Activity:
Output each entry below as it stands, leaving out every picture.

Data shown:
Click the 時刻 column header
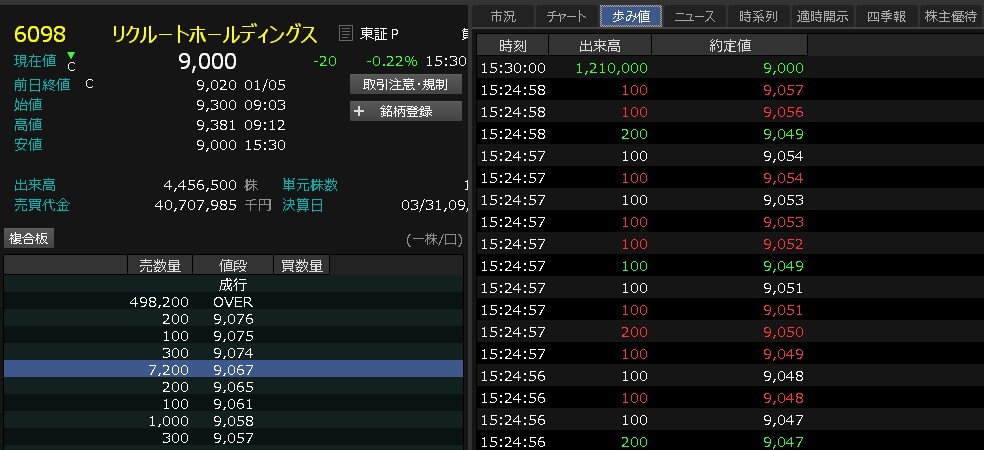Screen dimensions: 984x450 [x=512, y=46]
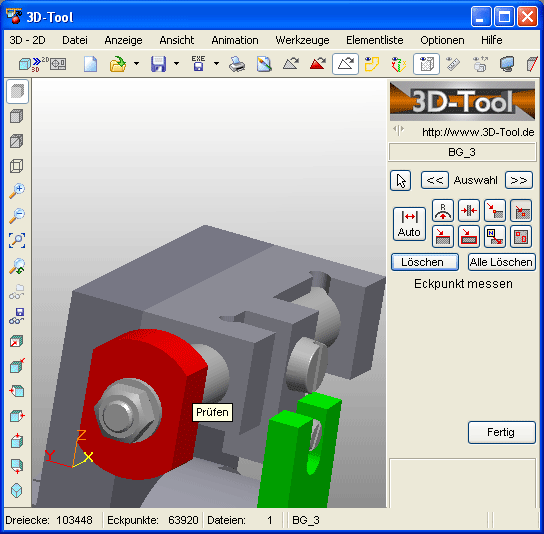Open the http://www.3D-Tool.de link

click(x=478, y=132)
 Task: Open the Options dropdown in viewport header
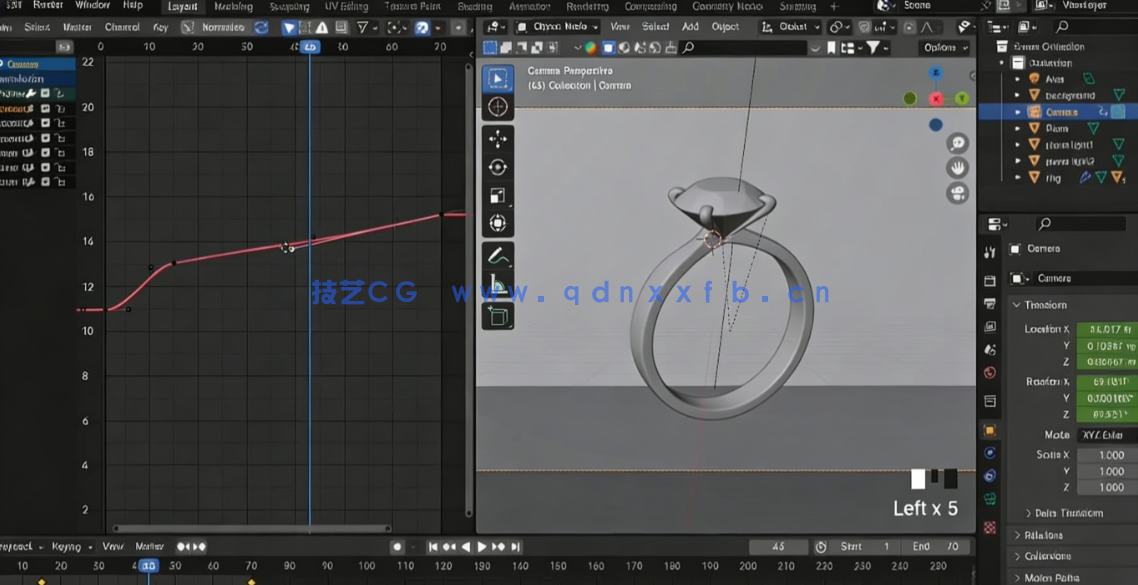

Exercise response:
Click the 時刻 column header
Screen dimensions: 984x450 [x=512, y=46]
Open the http://www.3D-Tool.de link

click(x=478, y=132)
 Task: Open the Options dropdown in viewport header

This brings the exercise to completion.